Similar projects worth following
Lets try to find out how this box works and maybe even make it do things...

While researching the different generations of Speech Synthesizers used by Renault i took pictures of the internals of every generation. 

I called this version used in the Safrane "TYPE 2" and did some basic research on the used components. 

As it turned out it may be possible to read the voice ROM. And a "maybe" is quite a good starting point...

italian_syp_test1.mp3

another test

MPEG Video - 24.40 kB - 07/22/2023 at 00:22

Download

SYPx54GerTEST.mp3

First (really bad) test of decoding the voice from the ROM data.

MPEG Video - 41.39 kB - 07/22/2023 at 00:05

Download

  • Phase 1 : EPROM -> FLASH mod

    BaumInventions08/04/2023 at 01:56 0 comments

    To speed up the process of writing and blanking ROMS i decided to replace the EPROM with a FLASH solution.

    FLASH can be written much faster and also you just blank them with push of a button instead of shining 15 minutes of uv light into them... Neat.

    After looking through my chip collection i found some 39SF040 in a PLCC package. These are quite similar to the used 27c4001 EPROMS (D23C4001E MASKROM). I also ordered some PLCC>DIP adapters. The Pinout of the FLASH in the adapter matches up with the datasheet (1:1 Pinout).

    A short look in both datasheets showed that only 2 PINS are different. PIN1 of the FLASH is A18 and PIN31 on the 27c4001. PIN31 on the FLASH is WriteEnable. WriteEnable must be high when we read (low while writing). We can just bridge PIN31 to PIN32 on the adapter (and remove PIN31). PIN1 from the adapter must be relocated to PIN31. I did this with just a wire bridge and some kapton tape to prevent shorts.

    It now works like the regular unit but with the benefit of way faster reprogramming. 
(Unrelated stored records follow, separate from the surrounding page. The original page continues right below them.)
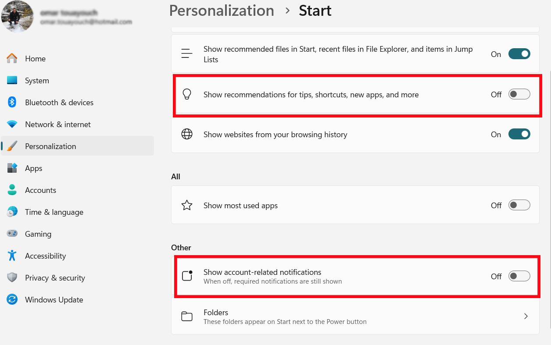This screenshot has width=551, height=345.
Task: Turn on Show most used apps
Action: [x=519, y=205]
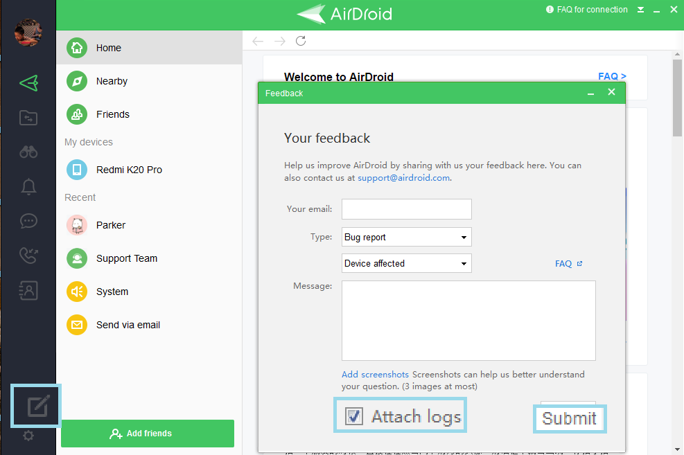Open the call logs phone icon
Image resolution: width=684 pixels, height=455 pixels.
[28, 256]
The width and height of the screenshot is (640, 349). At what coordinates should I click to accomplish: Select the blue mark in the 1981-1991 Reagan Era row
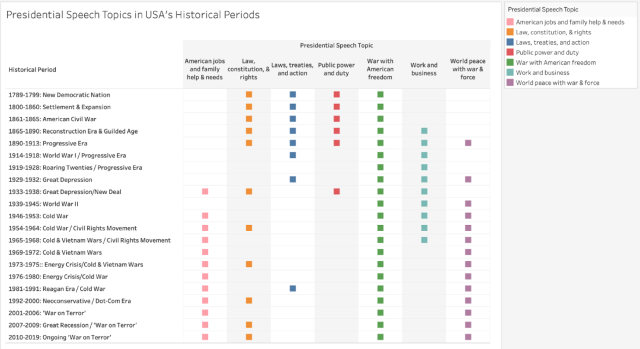click(x=293, y=288)
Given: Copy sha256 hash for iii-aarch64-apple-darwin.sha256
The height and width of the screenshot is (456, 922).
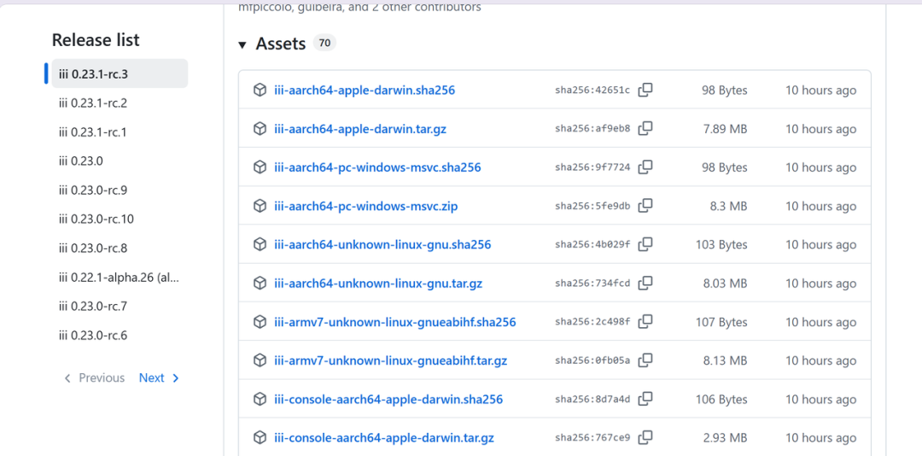Looking at the screenshot, I should point(645,90).
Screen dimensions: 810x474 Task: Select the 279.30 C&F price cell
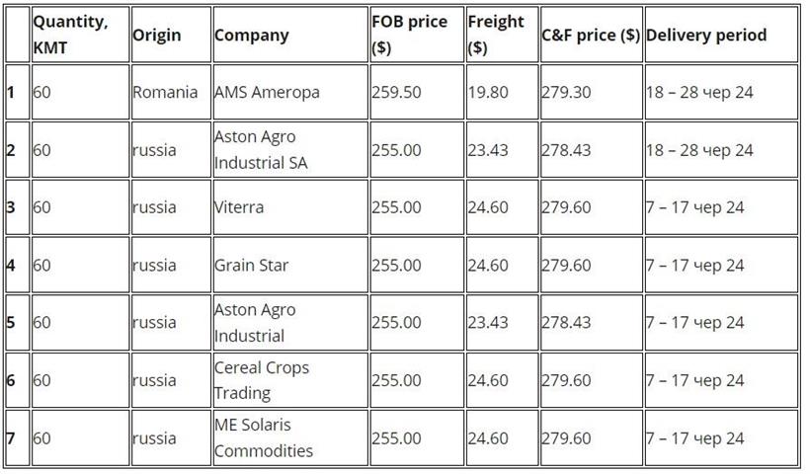tap(566, 92)
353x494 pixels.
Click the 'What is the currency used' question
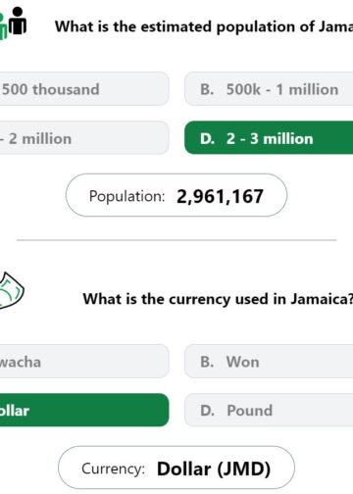pyautogui.click(x=218, y=299)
    Would i recommend it? Probably not... EPROMS are cheaper. If you dont need the faster programming and blanking it makes no sense... :)

  • Phase 2 : set language

    BaumInventions07/29/2023 at 13:54 0 comments

    It is possible to change the language of the Phase 2 synthesizer by original Renault dealer tools... But where is the fun to use expensive tools when you can do the same thing on your desk at home with a little bit of hacking.

    Control units often have some settings that can be changed to make the functions compatible to the car they will work in. Older control units like this one use an external storage to hold these settings. Because some bytes of settings dont use a lot of storage a really tiny Rom is enough to hold everything.

    While looking up the chips around the speech synthesizer ICs i noticed a tiny 128 Byte (in 8 Bit Mode)/ 64 Byte (in 16 Bit Mode) 93c46 >DATASHEET< serial EEPROM right next to the main microcontroller.

    I connected my chip reader to the Eprom and tried to read the chip. After 15 minutes i figured out that the chip wont read when the power is still connected to the control unit.... So dont forget to turn off the power to your unit...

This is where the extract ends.